Homebased exercises supervised by a therapist are one of the most important treatment in the recovery phase in several diagnosis like in osteoarthritis (OA) or stoke. The goal of home based exercises can be to decrease pain in the joint and get better functionality but also to lower the costs for the therapy.57-59 CV-aided systems that can capture exercises and give feedback can be a key to an effective and successful rehabilitation process. Without feedback, therapeutic programs are difficult to personalize and motivate the client to do the exercises. 15 There is also a possibility that if the clients do not get feedback they do the exercises wrongly. Especially after surgery, this can be harmful and slow down the recovery process. 16 Dorado et al 60 present a developed easy-to-use CV system called ArthriKin, which offers a possibility to interact directly with a therapist to make a home based exercise program efficient. Baptista et al 59 have established a home-based training system for stroke patients. Their system uses 2 linked applications for the therapist and the client. The patient side application (Kinect) gives real-time and visual feedback but also reports how the client preforms the therapeutic exercise. There have also been developed CV models to track objects to assist stroke patients, which try to reach for and grasp objects with the aid of a robotic device. Rehabilitation of patients with an injured arm or wrist has likewise used CV. 61 A web camera records a cuboid object and software calculates the object’s position in real-time when the patient tries to move the object to match the position of an already present virtual object in a virtual 3D space.

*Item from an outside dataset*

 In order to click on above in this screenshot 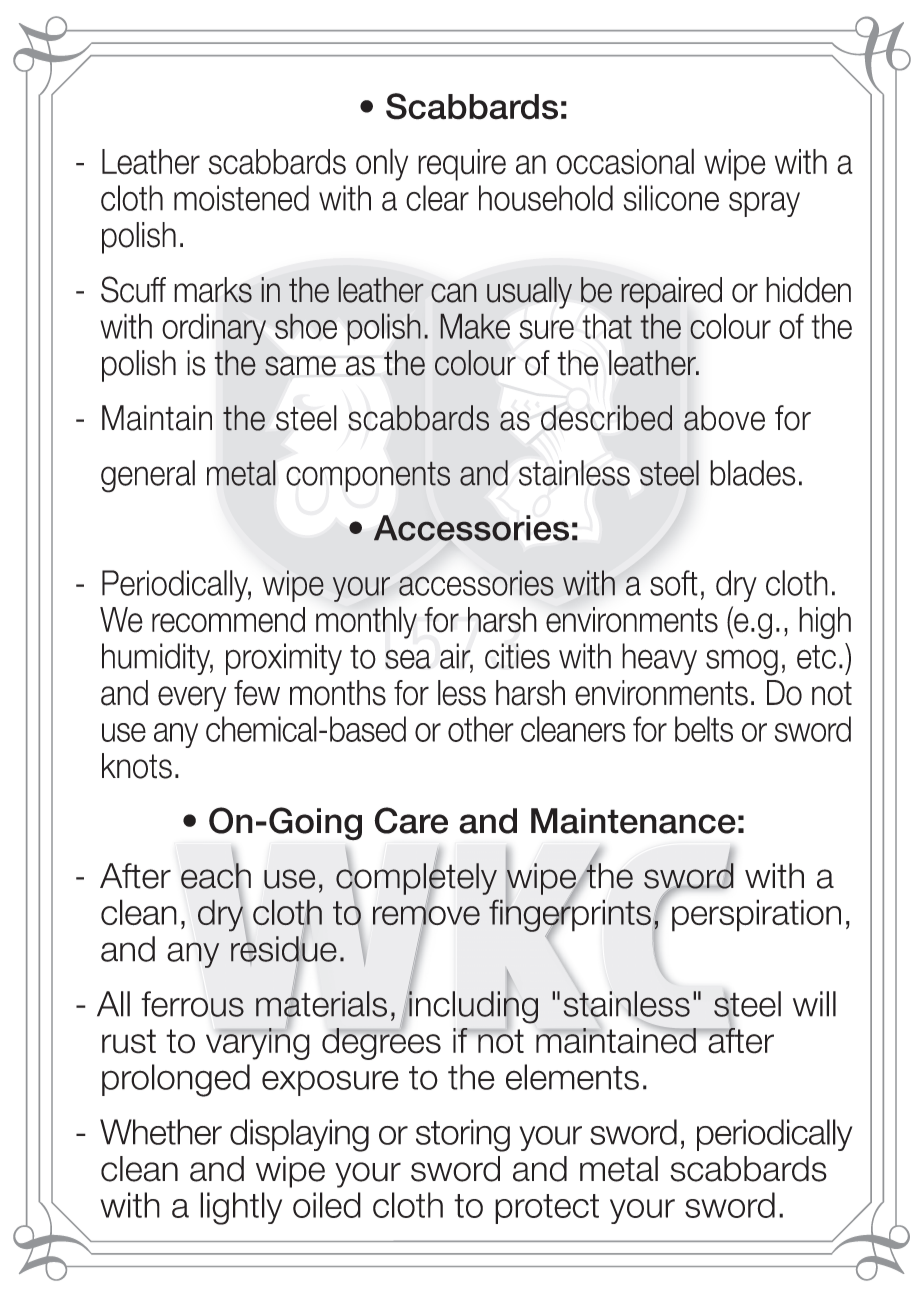, I will do `click(724, 418)`.
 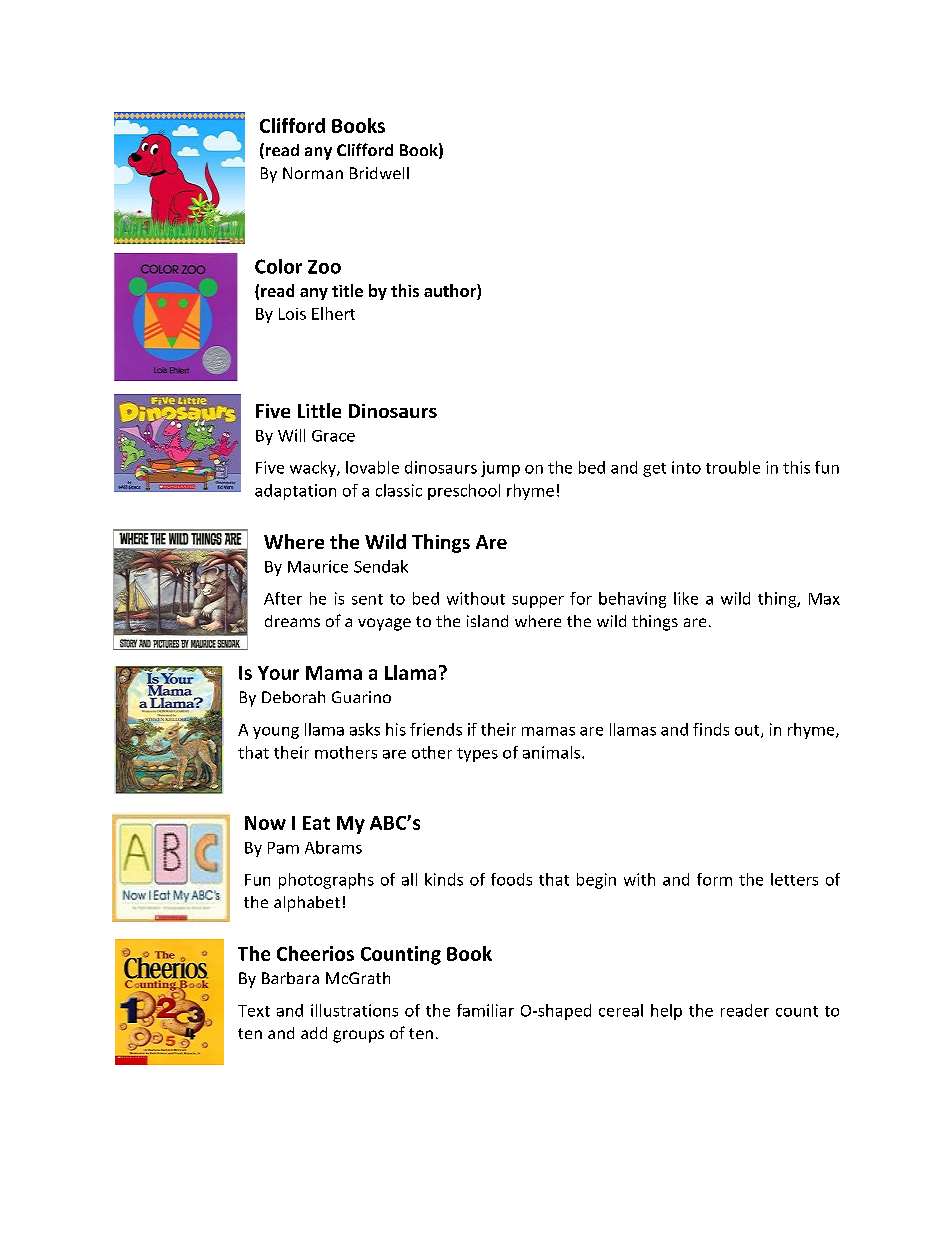 What do you see at coordinates (313, 173) in the screenshot?
I see `Norman` at bounding box center [313, 173].
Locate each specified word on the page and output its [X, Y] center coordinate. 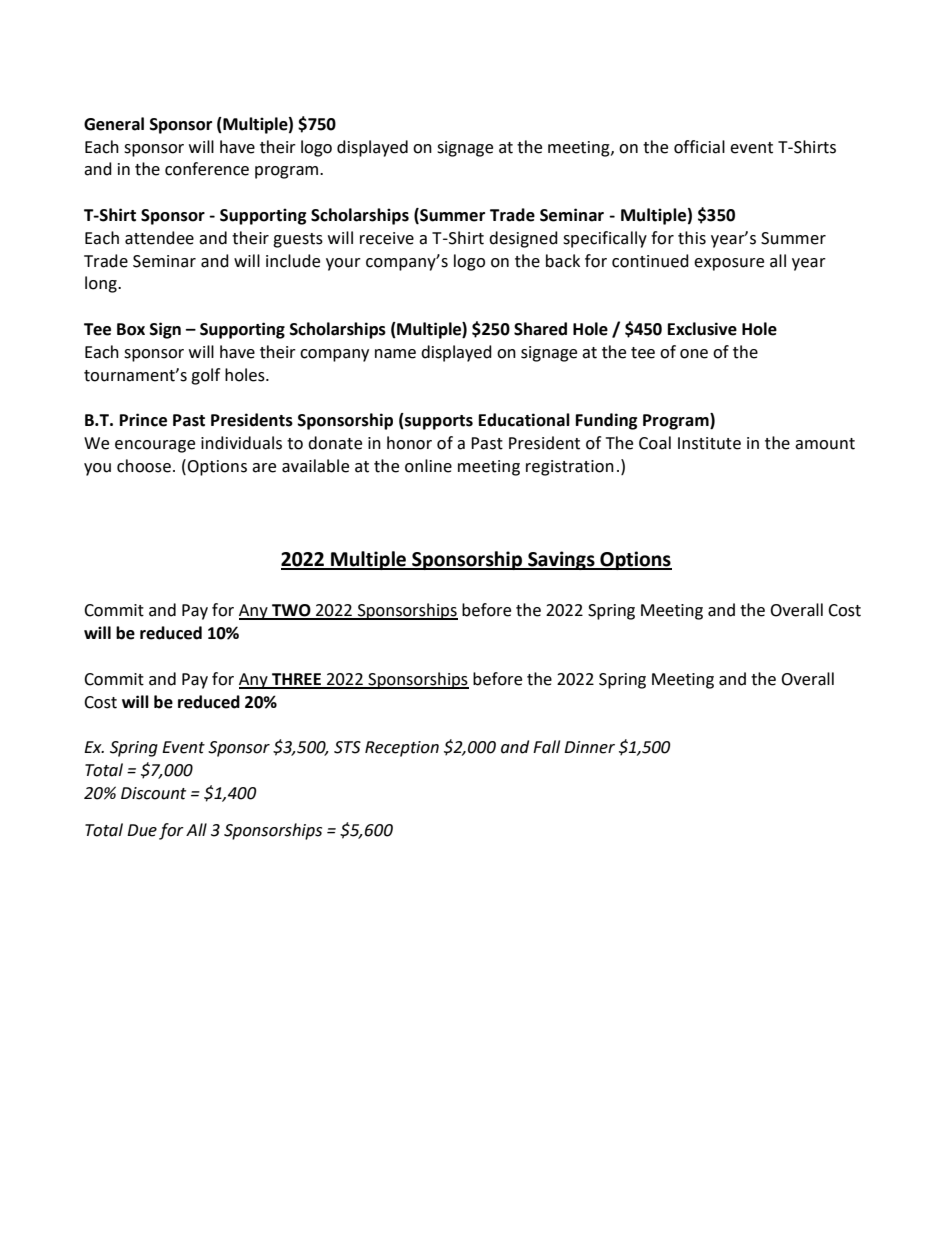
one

Salisbury et al 62 demonstrated with a smartphone camera real-time measurements of a patient’s vestibular rehabilitation therapy. Vestibular rehabilitation is used for example patients with symptoms of dizziness and for elderly fall prevention. During Vojta therapy, 63 body movements of patients having motor disabilities have been monitored and analysed in real-time with CV-based experimental methods. 64 A CV-based action identification system for upper extremity rehabilitation in patients’ home environments has been proposed. 65 The proposed system captures sequences of colour images with colour and depth of a patient’s upper extremity actions for identification of movements. The image sequence with a rate up to 125 images/s is processed and analysed to distinguish between correct and wrong rehabilitation actions in action training.

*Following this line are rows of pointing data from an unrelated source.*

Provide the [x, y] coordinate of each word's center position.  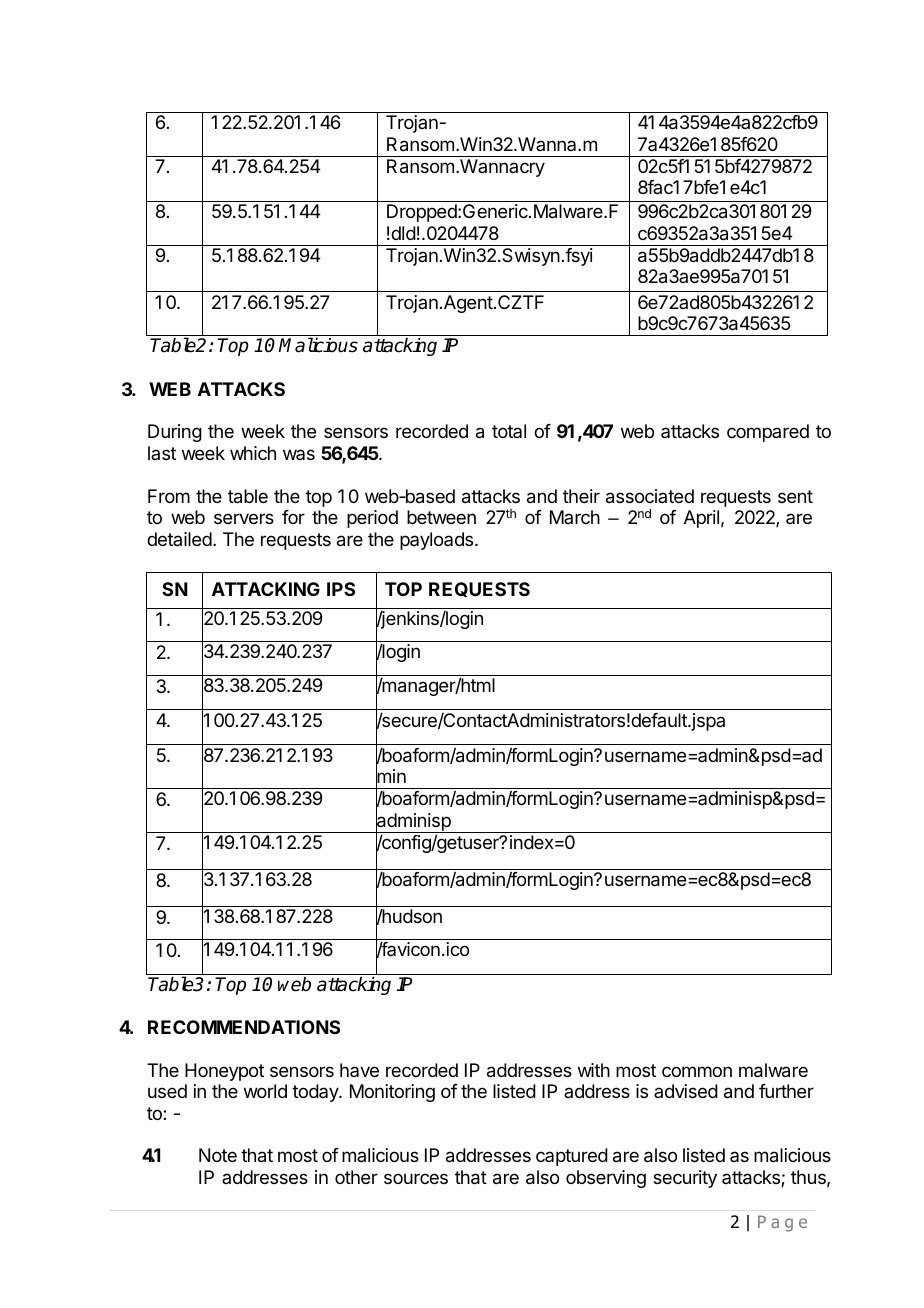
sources [416, 1178]
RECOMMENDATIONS [244, 1027]
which [253, 453]
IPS [341, 589]
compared [768, 433]
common [697, 1071]
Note [218, 1155]
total [509, 431]
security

Rammer et al 66 propose a system for marker-less motion analysis of manual wheelchair propulsion. Their system requires a minimum of two Microsoft Kinect sensors (hardware devices with camera and microphone) for capturing motion data. The motion analysis focuses on the upper extremity kinematics during wheelchair propulsion. The system utilizes OpenSim, 67 an open-source software platform for biomechanical modelling, simulation and analysis. The wheelchair is located in a stationary wheelchair propulsion roller and the Kinect sensors are on each side of the wheelchair, see Figure 8.

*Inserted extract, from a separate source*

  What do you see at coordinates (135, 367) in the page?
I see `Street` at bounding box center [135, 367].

Mehrizi et al 68 present the development and validation of a CV-based marker-less motion capture method to assess 3D joint kinematics of symmetrical lifting tasks. A new CV based method is proposed for image feature extraction and calculating the joints kinematics without the need of physical markers. Figure 9 shows a visual overview of the proposed method. In short, the method works as follows. Two optical cameras capture video images from 2 different angles. Thereafter, a technique called Histogram of Oriented Gradients (HOG) detects objects, which in this case means detection of the human body. The next step is a reconstruction of the 3D pose of the body for each video frame using a modified implementation of the Twin Gaussian Process (TGP). The output of this process is a set of the 3D coordinates of 45 virtual markers. Based on these markers, the joint angels are calculable for analysing the lifting task.
Future Research Directions
Previous sections have presented several published proposals of marker-less CV based human pose estimation techniques. From a usability point of view, most presented proposals are promising for physiotherapy applications, as they only require a computing device together with one or more cameras. Many techniques already enable estimation of the 2D coordinates of human joints using only one camera and provide the potential for easy-to-use applications analysing simple mobility of some joints, such as knee and elbow. However, analysis of the mobility and functionality of more advanced joints, such as hip, wrists and shoulders require 3D pose estimation. Typical 3D pose estimation systems require multiple cameras, which is impractical from a usability point of view since application execution requires a complex camera setup. Some research papers propose single camera 3D pose estimation systems. These are the most promising for physiotherapy applications as they are easy to use (no complex camera setup) and capable of detecting the 3D coordinates of human joints.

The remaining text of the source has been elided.